• Work to complete: Reproduce only the stretch of entries below that begins at the first line and ends at the line holding "Click the Oct 9, 2025 date".

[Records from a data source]
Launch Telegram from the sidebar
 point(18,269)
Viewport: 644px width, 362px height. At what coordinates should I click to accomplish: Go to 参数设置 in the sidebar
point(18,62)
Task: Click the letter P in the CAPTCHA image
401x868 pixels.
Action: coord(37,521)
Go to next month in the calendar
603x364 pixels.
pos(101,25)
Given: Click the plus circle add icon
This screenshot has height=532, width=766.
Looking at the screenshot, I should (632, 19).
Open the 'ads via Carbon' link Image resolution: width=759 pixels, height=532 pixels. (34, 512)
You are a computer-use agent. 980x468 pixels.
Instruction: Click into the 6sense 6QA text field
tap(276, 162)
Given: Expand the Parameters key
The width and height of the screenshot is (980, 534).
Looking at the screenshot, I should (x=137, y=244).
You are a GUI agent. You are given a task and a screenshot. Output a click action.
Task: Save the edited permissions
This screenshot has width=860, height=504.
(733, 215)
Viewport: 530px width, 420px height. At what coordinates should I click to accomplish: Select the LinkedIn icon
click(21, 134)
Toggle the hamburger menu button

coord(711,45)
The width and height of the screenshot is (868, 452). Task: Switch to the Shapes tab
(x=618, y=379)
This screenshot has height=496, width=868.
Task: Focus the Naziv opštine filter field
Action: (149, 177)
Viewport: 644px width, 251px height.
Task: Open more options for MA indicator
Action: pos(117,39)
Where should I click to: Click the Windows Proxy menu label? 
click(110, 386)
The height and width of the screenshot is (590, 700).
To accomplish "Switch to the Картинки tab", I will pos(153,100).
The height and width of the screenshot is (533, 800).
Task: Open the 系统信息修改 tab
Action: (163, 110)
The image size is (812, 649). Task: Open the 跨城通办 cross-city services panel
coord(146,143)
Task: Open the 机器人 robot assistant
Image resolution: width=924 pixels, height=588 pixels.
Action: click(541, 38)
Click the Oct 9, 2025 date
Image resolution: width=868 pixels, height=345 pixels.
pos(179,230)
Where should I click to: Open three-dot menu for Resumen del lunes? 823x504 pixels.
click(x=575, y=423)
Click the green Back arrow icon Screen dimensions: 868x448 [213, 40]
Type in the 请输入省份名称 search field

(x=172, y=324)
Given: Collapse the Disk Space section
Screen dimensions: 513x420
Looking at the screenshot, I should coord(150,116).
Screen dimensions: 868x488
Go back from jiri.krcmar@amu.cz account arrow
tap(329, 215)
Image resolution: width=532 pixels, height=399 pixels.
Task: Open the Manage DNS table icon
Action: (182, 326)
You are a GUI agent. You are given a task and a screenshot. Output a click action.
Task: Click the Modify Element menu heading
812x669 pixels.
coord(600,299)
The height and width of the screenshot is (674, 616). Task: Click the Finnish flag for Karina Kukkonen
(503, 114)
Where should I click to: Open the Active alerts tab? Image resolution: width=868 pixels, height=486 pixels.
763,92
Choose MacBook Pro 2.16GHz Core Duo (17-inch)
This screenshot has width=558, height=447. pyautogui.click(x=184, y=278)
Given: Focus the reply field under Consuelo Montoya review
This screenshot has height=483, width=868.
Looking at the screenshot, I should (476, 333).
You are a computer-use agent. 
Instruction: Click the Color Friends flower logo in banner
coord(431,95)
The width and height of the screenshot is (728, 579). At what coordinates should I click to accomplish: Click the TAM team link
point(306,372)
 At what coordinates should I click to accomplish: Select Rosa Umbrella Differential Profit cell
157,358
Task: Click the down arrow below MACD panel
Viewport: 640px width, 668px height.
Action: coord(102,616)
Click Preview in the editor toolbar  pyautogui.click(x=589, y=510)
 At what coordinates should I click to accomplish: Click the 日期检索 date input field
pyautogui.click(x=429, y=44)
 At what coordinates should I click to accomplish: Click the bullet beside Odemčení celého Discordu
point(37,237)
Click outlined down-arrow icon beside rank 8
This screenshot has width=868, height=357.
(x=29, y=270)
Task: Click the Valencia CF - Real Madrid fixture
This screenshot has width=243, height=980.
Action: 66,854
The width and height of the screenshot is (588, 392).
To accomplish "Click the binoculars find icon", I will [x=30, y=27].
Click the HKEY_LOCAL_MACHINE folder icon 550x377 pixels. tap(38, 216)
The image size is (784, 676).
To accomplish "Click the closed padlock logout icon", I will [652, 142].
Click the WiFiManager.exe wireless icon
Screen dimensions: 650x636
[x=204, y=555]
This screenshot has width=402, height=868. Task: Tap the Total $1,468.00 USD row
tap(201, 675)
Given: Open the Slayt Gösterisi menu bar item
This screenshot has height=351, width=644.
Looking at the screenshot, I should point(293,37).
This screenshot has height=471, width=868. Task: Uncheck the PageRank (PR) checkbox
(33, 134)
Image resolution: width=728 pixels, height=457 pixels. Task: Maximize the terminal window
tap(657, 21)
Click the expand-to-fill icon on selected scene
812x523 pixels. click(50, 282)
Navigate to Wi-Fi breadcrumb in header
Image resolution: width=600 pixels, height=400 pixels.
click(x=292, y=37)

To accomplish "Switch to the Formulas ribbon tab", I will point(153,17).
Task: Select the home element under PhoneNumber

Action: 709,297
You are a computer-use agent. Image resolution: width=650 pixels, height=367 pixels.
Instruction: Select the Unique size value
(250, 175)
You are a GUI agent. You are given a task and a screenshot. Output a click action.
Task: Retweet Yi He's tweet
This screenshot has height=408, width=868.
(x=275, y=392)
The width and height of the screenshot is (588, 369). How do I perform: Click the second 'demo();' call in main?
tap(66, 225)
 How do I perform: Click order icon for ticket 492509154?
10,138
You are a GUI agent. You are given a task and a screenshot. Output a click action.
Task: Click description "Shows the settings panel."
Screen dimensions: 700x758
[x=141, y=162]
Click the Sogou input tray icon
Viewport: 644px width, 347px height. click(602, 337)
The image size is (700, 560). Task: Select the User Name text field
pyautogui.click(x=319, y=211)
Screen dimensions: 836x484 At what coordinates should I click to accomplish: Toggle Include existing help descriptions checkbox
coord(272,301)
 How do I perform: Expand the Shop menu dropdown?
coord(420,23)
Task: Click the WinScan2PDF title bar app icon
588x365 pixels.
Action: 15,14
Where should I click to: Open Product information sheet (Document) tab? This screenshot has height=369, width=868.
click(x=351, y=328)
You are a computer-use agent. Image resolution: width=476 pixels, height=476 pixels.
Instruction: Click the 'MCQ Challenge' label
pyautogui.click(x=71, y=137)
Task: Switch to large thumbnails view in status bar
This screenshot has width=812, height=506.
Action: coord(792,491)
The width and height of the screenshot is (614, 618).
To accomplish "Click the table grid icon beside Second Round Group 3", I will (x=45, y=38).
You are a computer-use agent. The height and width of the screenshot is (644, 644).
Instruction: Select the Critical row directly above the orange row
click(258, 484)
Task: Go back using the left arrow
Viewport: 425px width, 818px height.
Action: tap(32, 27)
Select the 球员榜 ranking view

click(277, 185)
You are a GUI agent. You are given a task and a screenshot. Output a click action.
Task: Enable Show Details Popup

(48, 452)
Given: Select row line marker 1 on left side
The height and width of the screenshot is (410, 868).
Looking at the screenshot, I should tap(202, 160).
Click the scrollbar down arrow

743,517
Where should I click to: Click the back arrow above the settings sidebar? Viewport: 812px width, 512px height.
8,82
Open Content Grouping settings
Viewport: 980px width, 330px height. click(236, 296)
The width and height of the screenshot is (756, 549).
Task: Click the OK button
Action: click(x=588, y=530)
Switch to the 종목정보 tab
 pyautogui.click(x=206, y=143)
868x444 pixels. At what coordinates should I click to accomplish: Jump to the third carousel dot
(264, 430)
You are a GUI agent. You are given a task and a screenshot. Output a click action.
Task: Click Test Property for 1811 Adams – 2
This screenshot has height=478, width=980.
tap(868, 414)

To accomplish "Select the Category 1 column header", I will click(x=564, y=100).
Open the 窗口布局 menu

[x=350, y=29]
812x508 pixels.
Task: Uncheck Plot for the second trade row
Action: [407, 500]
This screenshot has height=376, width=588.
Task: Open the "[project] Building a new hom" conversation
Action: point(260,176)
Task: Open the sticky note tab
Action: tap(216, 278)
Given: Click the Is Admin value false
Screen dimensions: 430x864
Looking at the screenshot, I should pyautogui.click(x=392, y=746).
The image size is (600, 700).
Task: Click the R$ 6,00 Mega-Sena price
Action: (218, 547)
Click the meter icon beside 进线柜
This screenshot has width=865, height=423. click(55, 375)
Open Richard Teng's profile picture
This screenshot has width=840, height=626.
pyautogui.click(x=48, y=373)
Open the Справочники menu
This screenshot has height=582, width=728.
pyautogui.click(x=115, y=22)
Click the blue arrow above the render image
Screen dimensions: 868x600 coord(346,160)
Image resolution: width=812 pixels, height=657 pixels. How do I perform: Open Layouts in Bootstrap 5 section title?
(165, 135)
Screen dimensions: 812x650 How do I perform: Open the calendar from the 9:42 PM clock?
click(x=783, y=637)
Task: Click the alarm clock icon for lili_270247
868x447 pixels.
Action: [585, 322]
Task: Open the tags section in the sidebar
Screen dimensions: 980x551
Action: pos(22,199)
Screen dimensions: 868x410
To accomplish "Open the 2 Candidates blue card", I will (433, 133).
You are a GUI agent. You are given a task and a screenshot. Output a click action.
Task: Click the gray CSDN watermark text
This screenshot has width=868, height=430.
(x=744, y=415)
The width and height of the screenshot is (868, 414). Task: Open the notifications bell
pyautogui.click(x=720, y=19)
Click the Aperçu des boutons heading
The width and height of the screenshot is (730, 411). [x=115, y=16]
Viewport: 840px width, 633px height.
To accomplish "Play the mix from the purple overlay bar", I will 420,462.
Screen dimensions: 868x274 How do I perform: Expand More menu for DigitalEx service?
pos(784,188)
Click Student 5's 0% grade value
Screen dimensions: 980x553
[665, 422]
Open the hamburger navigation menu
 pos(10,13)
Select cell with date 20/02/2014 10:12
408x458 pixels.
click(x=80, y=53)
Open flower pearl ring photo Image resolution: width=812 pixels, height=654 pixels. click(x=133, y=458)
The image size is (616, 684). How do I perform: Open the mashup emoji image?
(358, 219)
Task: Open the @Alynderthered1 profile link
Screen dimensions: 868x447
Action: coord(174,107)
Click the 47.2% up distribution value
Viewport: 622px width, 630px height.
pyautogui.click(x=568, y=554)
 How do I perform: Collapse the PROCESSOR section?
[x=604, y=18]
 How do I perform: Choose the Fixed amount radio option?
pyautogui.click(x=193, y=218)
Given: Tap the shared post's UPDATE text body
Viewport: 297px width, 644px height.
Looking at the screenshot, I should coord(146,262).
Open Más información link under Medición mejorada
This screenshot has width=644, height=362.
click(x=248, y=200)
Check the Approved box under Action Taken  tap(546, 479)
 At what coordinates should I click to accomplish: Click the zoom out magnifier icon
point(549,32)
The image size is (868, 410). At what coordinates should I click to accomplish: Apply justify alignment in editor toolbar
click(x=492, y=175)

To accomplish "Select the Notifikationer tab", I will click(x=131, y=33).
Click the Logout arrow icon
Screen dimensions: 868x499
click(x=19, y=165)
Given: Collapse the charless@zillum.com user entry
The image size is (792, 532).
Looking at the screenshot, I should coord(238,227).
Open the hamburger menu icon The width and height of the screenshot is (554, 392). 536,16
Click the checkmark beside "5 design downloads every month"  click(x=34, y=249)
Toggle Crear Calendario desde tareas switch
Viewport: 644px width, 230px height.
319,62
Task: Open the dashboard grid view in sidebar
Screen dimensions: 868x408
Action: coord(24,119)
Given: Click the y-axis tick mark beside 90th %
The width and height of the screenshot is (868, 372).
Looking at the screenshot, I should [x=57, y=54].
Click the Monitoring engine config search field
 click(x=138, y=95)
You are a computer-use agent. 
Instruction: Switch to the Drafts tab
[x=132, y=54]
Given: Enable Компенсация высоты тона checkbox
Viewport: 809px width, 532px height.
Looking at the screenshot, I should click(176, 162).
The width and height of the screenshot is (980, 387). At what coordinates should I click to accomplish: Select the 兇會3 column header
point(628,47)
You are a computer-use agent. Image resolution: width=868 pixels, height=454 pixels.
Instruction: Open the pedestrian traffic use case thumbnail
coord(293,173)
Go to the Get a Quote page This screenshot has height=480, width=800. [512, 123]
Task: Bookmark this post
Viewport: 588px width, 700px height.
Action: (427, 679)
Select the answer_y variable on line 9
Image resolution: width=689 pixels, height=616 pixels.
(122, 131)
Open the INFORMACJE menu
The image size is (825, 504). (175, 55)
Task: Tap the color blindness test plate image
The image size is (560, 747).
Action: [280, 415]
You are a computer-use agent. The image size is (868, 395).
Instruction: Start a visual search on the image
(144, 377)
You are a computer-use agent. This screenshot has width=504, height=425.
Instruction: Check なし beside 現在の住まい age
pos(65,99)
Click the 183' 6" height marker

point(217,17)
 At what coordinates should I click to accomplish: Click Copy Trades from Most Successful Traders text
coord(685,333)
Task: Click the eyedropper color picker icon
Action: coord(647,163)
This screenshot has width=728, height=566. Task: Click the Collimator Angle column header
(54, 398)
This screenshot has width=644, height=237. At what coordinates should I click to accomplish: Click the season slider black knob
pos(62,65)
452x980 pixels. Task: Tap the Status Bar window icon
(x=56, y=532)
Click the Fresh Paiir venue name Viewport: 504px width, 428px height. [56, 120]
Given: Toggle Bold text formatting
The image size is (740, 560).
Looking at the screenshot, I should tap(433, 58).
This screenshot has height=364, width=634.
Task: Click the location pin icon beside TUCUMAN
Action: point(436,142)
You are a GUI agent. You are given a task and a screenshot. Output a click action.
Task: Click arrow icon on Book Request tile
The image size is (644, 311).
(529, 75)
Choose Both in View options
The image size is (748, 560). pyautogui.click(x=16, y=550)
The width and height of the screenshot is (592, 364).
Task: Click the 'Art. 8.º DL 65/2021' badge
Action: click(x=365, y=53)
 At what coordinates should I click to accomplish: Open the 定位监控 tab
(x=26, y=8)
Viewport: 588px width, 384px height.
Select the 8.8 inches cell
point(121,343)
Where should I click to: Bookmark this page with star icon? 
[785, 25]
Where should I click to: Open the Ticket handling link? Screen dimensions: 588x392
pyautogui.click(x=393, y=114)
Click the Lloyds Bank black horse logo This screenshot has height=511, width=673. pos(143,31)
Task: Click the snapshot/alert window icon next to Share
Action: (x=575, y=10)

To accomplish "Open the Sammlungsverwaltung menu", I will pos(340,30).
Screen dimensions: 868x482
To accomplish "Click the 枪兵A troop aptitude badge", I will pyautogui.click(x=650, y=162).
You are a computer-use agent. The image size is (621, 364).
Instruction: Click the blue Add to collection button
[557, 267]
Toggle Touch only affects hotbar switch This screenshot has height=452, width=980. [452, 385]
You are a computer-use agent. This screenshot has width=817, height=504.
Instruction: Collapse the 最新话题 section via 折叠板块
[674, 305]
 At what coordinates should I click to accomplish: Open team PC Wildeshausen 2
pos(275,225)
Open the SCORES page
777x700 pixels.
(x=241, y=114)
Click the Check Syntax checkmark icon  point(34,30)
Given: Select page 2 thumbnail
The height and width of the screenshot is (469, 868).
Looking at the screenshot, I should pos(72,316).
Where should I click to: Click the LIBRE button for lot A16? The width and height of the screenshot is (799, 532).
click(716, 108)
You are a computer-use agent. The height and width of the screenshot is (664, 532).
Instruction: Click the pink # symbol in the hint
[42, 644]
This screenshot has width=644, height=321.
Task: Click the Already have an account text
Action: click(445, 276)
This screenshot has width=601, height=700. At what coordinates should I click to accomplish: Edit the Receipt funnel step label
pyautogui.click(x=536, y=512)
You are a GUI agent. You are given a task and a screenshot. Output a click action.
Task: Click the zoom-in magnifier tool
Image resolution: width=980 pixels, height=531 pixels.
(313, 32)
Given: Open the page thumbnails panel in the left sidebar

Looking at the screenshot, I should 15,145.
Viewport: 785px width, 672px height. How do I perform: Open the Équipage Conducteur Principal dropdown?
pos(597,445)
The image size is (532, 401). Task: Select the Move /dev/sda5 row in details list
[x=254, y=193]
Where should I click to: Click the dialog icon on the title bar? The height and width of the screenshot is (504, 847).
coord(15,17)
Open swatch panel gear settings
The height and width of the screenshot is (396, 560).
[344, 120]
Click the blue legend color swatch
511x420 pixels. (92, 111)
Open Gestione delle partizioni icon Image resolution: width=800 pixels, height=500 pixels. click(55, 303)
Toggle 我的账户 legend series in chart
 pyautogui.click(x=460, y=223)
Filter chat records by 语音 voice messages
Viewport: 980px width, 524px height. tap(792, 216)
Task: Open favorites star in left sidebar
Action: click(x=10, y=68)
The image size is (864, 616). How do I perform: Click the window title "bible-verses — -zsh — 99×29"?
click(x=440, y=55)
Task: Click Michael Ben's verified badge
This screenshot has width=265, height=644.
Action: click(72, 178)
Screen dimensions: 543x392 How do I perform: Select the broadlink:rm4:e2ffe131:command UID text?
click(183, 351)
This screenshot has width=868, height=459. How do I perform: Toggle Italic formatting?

• Response for this exercise:
Launch Telegram from the sidebar
 point(18,269)
Viewport: 644px width, 362px height. At what coordinates should I click to accomplish: Go to 参数设置 in the sidebar
point(18,62)
Task: Click the letter P in the CAPTCHA image
401x868 pixels.
Action: coord(37,521)
Go to next month in the calendar
603x364 pixels.
pos(101,25)
Given: Click the plus circle add icon
This screenshot has height=532, width=766.
Looking at the screenshot, I should (632, 19).
Open the 'ads via Carbon' link Image resolution: width=759 pixels, height=532 pixels. (34, 512)
You are a computer-use agent. 980x468 pixels.
Instruction: Click into the 6sense 6QA text field
tap(276, 162)
Given: Expand the Parameters key
The width and height of the screenshot is (980, 534).
Looking at the screenshot, I should (x=137, y=244).
You are a GUI agent. You are given a task and a screenshot. Output a click action.
Task: Save the edited permissions
This screenshot has width=860, height=504.
(733, 215)
Viewport: 530px width, 420px height. At what coordinates should I click to accomplish: Select the LinkedIn icon
click(21, 134)
Toggle the hamburger menu button

coord(711,45)
The width and height of the screenshot is (868, 452). Task: Switch to the Shapes tab
(x=618, y=379)
This screenshot has height=496, width=868.
Task: Focus the Naziv opštine filter field
Action: (149, 177)
Viewport: 644px width, 251px height.
Task: Open more options for MA indicator
Action: pos(117,39)
Where should I click to: Click the Windows Proxy menu label? 
click(110, 386)
The height and width of the screenshot is (590, 700).
To accomplish "Switch to the Картинки tab", I will pos(153,100).
The height and width of the screenshot is (533, 800).
Task: Open the 系统信息修改 tab
Action: (163, 110)
The image size is (812, 649). Task: Open the 跨城通办 cross-city services panel
coord(146,143)
Task: Open the 机器人 robot assistant
Image resolution: width=924 pixels, height=588 pixels.
Action: click(541, 38)
Click the Oct 9, 2025 date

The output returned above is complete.